To find out more about Ken Bruen, visit his website, or check out these two interviews:
Galway-based author Ken Bruen is an enormously prolific, and celebrated author of crime-noir fiction. His many works include the Jack Taylor series which began with the Shamus Award -winning The Guards. As the series grew, it garnered many more awards. More recently, a selection of novels from the series have been adapted for a series of TV movies (one which was screened in 2012 and two more to follow in 2013). Ken’s novel Blitz was also adapted for the screen in 2011 starring Jason Statham, Aiden Gillen and Paddy Considine. In 2010, London Boulevard was turned into a film starring Colin Farrell and Keira Nightly. Other works include Dispatching Baudelaire, The Killing of the Tinkers, The Magdalen Martyrs, The Dramatist and Priest (nominated for the 2008 Edgar Allan Poe Award for Best Novel), all part of his Jack Taylor series, which began with The Guards. Bruen is also the recipient of the first David Loeb Goodis Award (2008) for his dedication to his art. Ken will be reading at the Irish Writers’ Centre on Friday 22nd February at 1.05pm as part of the celebrated Lunchtime Readings series.
When (and why) did you start writing? I found it was a great way to off load rage, guilt, frustration. I was in my teens when I began to jot down notes, and see the value of words on the page, they seemed to dance, lilt and run riot on the very pages, fascinated me then, and even more now.

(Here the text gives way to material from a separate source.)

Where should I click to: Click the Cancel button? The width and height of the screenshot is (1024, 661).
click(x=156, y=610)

Do you plan more dark tales for Galway? Yes, C33, is out in September and is yet another jagged slant on Galway.
How does the ‘capital’ of Connaught view your portrayals of the city? Do you ever think they will make you a freeman of Galway? Will they put up a blue plaque? Galwegians like Jack Taylor a lot as there have been five films shot in the city and as well as money for the city, many of the people appear in the movies. Channel 5 showed the the first of the Taylor movies last night.
Reading your work, is it true to say you adhere to Thomas Hobbes’ warning about the state of nature being nasty, poor, brutish and short? Indeed but always, vitally shot through with humour, and truly, if there is laughter, there is some light.

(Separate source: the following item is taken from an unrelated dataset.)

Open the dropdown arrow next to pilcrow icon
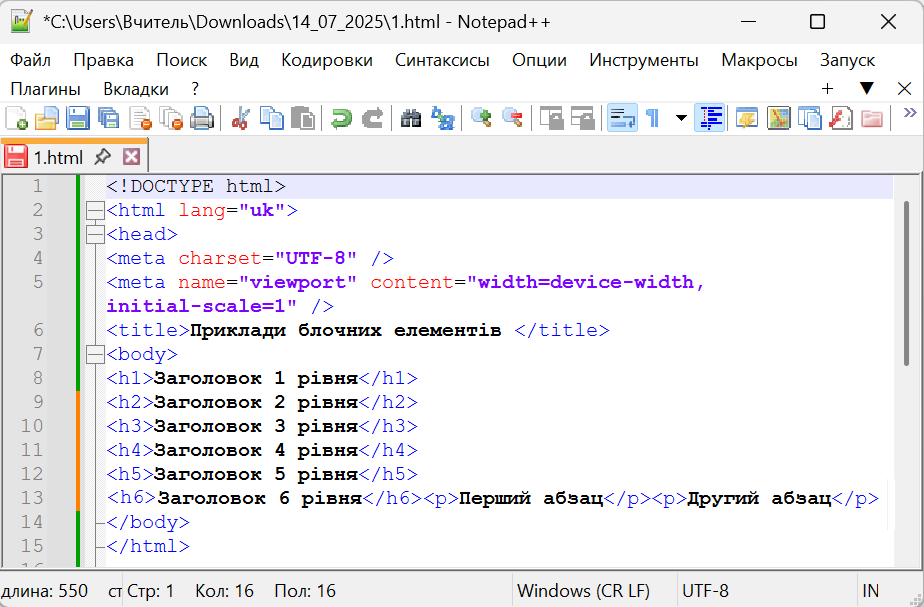 681,119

There has been an explosion in Irish crime fiction of late, at least in the Republic of Ireland. Do you have any thoughts on why that is so? Conversely, there seems to be a dearth of crime novels (Stuart Neville might be one exception) emanating from the north…any thoughts as to why this is the case? The Celtic Tiger and its demise made crime writing almost inevitable, chick lit isn’t quite the genre for deep recession and despair. I disagree about the North as there are a whole range of fine writers: Eoin Mc Namee, Gerard Brennan, Adrian Mc Ginty, Colin Bateman, Sam Millar.
Do you think that in the world of Irish letters, there is a snooty attitude towards crime literature? Some might even baulk at putting crime and literature in the same sentence! Yes, absolutely, it’s the poor relation you hide in the attic, and literary writers who do stoop to write a crime novel, describe it as………..slumming. A literary novel can bore you to a coma but a crime novel needs to be always…………always……….entertaining, entertainment in literary circles is regarded as sacrilege.
Is there any area of crime fiction yet to be explored in Ireland, geographically or topically? We haven’t yet seen canine sleuths but it can only be a matter of time. And probably canines with dope habit.
Do you think Ireland is finally coming to terms with the dark side of the Catholic Church and its abuse scandals? You wrote hard, disturbing, gritty books on those subjects….is the truth that leaked out about institutional abuse worse than you could have imagined fictionally? Every day, I read horrors that I didn’t dare put in my own works and on the news daily, the most abominable child abusers walk free because of age or some other supposed excuse.
What was it like growing up when the Church was such all pervasive political and social force? Did you experience the lash of the Christian Brothers’ strap? Yes, it was a long reed, fine honed for max swing and it cut into the side of your hand with precision, it had a sound I can still summon up. It was the sound of savages.
Edinburgh has its Rebus-Rankin tours, London’s Baker Street still attracts if fair share of Sherlock Holmes’ fans just as the east end draws in the Jack the Ripper devotees. How would you feel if Tourism Ireland started Ken Bruen tours around Galway? Unlikely as I’m on the Tourist Board Hit list, yet a bus of Japanese show up, asking for the Taylor tour.
Do you sleep well at night? I cycle a few hours daily so that kind of takes care of the sleep. My best and I hope darkest themes come when I’m walking past churches, in daylight.